[Opening INPUT FOR THIS TASK section]
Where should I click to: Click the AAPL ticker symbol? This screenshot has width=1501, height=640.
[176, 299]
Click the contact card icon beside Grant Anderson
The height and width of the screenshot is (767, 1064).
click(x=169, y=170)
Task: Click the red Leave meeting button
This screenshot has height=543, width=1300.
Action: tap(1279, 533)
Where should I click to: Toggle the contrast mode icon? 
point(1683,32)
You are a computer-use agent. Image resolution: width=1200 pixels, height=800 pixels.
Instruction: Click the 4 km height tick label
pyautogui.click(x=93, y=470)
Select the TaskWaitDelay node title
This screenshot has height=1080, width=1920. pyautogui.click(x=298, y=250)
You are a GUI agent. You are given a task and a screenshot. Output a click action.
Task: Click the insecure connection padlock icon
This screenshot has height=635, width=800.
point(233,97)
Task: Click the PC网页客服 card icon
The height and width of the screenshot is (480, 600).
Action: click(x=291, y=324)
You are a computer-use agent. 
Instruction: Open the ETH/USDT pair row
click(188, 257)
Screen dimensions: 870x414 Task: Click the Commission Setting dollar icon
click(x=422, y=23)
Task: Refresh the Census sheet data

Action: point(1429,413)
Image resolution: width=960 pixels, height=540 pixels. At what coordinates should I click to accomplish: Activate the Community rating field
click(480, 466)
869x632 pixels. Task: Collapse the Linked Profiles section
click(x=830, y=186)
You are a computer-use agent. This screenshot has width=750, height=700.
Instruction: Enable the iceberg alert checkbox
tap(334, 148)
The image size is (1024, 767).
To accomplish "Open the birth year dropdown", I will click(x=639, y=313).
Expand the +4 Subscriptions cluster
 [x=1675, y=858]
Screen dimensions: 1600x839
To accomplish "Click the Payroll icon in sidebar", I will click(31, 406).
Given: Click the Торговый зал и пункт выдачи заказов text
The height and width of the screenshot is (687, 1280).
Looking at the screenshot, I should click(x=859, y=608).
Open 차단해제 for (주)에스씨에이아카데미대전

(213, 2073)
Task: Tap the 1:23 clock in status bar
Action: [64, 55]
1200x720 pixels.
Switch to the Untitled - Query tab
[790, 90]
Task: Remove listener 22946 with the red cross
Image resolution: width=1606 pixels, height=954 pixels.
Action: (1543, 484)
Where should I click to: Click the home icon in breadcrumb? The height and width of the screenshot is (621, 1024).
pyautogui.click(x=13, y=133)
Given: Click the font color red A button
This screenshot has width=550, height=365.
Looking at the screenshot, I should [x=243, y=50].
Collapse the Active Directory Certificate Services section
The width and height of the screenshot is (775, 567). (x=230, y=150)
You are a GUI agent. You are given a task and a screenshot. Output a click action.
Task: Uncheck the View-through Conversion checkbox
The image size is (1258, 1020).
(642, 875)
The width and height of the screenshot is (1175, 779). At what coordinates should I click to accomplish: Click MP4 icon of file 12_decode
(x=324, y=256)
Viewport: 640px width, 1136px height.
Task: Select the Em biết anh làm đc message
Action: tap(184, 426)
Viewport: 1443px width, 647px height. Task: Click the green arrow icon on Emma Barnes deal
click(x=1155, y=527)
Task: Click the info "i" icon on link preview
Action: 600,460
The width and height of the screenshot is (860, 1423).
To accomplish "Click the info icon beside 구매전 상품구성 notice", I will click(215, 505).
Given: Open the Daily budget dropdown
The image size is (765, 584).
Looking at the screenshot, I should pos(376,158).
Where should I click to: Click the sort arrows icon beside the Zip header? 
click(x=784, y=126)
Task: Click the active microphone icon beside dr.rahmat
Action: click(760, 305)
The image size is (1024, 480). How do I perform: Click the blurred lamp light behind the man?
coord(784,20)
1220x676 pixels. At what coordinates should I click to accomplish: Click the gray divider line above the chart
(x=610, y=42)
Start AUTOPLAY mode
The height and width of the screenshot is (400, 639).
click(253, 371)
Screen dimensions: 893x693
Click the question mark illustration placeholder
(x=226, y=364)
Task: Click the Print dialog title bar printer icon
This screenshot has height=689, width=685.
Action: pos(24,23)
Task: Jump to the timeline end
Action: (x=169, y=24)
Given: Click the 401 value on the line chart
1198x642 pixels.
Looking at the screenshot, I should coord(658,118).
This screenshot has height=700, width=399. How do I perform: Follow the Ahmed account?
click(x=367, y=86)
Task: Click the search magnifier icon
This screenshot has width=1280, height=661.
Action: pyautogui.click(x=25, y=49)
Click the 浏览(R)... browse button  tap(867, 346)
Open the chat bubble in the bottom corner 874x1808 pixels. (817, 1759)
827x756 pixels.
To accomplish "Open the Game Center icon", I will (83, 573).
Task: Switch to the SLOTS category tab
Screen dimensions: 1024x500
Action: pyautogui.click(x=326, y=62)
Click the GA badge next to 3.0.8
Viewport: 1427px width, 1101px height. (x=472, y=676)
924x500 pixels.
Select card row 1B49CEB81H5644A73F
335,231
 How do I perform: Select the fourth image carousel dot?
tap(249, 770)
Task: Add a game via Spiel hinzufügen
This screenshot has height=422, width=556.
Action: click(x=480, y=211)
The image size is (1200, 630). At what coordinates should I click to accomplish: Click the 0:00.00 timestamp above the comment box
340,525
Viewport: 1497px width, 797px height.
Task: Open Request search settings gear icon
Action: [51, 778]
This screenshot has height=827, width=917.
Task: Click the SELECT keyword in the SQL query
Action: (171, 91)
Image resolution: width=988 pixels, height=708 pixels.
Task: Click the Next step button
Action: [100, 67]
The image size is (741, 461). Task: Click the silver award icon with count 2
[Closing INPUT FOR THIS TASK section]
Retype the entries one by one, exactly.

Where should I click to: Click the AAPL ticker symbol? This screenshot has width=1501, height=640.
[176, 299]
Click the contact card icon beside Grant Anderson
The height and width of the screenshot is (767, 1064).
click(x=169, y=170)
Task: Click the red Leave meeting button
This screenshot has height=543, width=1300.
Action: tap(1279, 533)
Where should I click to: Toggle the contrast mode icon? 
point(1683,32)
You are a computer-use agent. Image resolution: width=1200 pixels, height=800 pixels.
Instruction: Click the 4 km height tick label
pyautogui.click(x=93, y=470)
Select the TaskWaitDelay node title
This screenshot has height=1080, width=1920. pyautogui.click(x=298, y=250)
You are a GUI agent. You are given a task and a screenshot. Output a click action.
Task: Click the insecure connection padlock icon
This screenshot has height=635, width=800.
point(233,97)
Task: Click the PC网页客服 card icon
The height and width of the screenshot is (480, 600).
Action: click(x=291, y=324)
You are a computer-use agent. 
Instruction: Open the ETH/USDT pair row
click(188, 257)
Screen dimensions: 870x414 Task: Click the Commission Setting dollar icon
click(x=422, y=23)
Task: Refresh the Census sheet data

Action: point(1429,413)
Image resolution: width=960 pixels, height=540 pixels. At what coordinates should I click to accomplish: Activate the Community rating field
click(480, 466)
869x632 pixels. Task: Collapse the Linked Profiles section
click(x=830, y=186)
You are a computer-use agent. This screenshot has width=750, height=700.
Instruction: Enable the iceberg alert checkbox
tap(334, 148)
The image size is (1024, 767).
To accomplish "Open the birth year dropdown", I will click(x=639, y=313).
Expand the +4 Subscriptions cluster
 [x=1675, y=858]
Screen dimensions: 1600x839
To accomplish "Click the Payroll icon in sidebar", I will click(31, 406).
Given: Click the Торговый зал и пункт выдачи заказов text
The height and width of the screenshot is (687, 1280).
Looking at the screenshot, I should click(x=859, y=608).
Open 차단해제 for (주)에스씨에이아카데미대전

(213, 2073)
Task: Tap the 1:23 clock in status bar
Action: [64, 55]
1200x720 pixels.
Switch to the Untitled - Query tab
[790, 90]
Task: Remove listener 22946 with the red cross
Image resolution: width=1606 pixels, height=954 pixels.
Action: (1543, 484)
Where should I click to: Click the home icon in breadcrumb? The height and width of the screenshot is (621, 1024).
pyautogui.click(x=13, y=133)
Given: Click the font color red A button
This screenshot has width=550, height=365.
Looking at the screenshot, I should [x=243, y=50].
Collapse the Active Directory Certificate Services section
The width and height of the screenshot is (775, 567). (x=230, y=150)
You are a GUI agent. You are given a task and a screenshot. Output a click action.
Task: Uncheck the View-through Conversion checkbox
The image size is (1258, 1020).
(642, 875)
The width and height of the screenshot is (1175, 779). At what coordinates should I click to accomplish: Click MP4 icon of file 12_decode
(x=324, y=256)
Viewport: 640px width, 1136px height.
Task: Select the Em biết anh làm đc message
Action: tap(184, 426)
Viewport: 1443px width, 647px height. Task: Click the green arrow icon on Emma Barnes deal
click(x=1155, y=527)
Task: Click the info "i" icon on link preview
Action: 600,460
The width and height of the screenshot is (860, 1423).
To accomplish "Click the info icon beside 구매전 상품구성 notice", I will click(215, 505).
Given: Open the Daily budget dropdown
The image size is (765, 584).
Looking at the screenshot, I should pos(376,158).
Where should I click to: Click the sort arrows icon beside the Zip header? 
click(x=784, y=126)
Task: Click the active microphone icon beside dr.rahmat
Action: click(760, 305)
The image size is (1024, 480). How do I perform: Click the blurred lamp light behind the man?
coord(784,20)
1220x676 pixels. At what coordinates should I click to accomplish: Click the gray divider line above the chart
(x=610, y=42)
Start AUTOPLAY mode
The height and width of the screenshot is (400, 639).
click(253, 371)
Screen dimensions: 893x693
Click the question mark illustration placeholder
(x=226, y=364)
Task: Click the Print dialog title bar printer icon
This screenshot has height=689, width=685.
Action: pos(24,23)
Task: Jump to the timeline end
Action: (x=169, y=24)
Given: Click the 401 value on the line chart
1198x642 pixels.
Looking at the screenshot, I should coord(658,118).
This screenshot has height=700, width=399. How do I perform: Follow the Ahmed account?
click(x=367, y=86)
Task: Click the search magnifier icon
This screenshot has width=1280, height=661.
Action: pyautogui.click(x=25, y=49)
Click the 浏览(R)... browse button  tap(867, 346)
Open the chat bubble in the bottom corner 874x1808 pixels. (817, 1759)
827x756 pixels.
To accomplish "Open the Game Center icon", I will (83, 573).
Task: Switch to the SLOTS category tab
Screen dimensions: 1024x500
Action: pyautogui.click(x=326, y=62)
Click the GA badge next to 3.0.8
Viewport: 1427px width, 1101px height. (x=472, y=676)
924x500 pixels.
Select card row 1B49CEB81H5644A73F
335,231
 How do I perform: Select the fourth image carousel dot?
tap(249, 770)
Task: Add a game via Spiel hinzufügen
This screenshot has height=422, width=556.
Action: click(x=480, y=211)
The image size is (1200, 630). At what coordinates should I click to accomplish: Click the 0:00.00 timestamp above the comment box
340,525
Viewport: 1497px width, 797px height.
Task: Open Request search settings gear icon
Action: [51, 778]
This screenshot has height=827, width=917.
Task: Click the SELECT keyword in the SQL query
Action: (171, 91)
Image resolution: width=988 pixels, height=708 pixels.
Task: Click the Next step button
Action: [100, 67]
The image size is (741, 461). Task: Click the silver award icon with count 2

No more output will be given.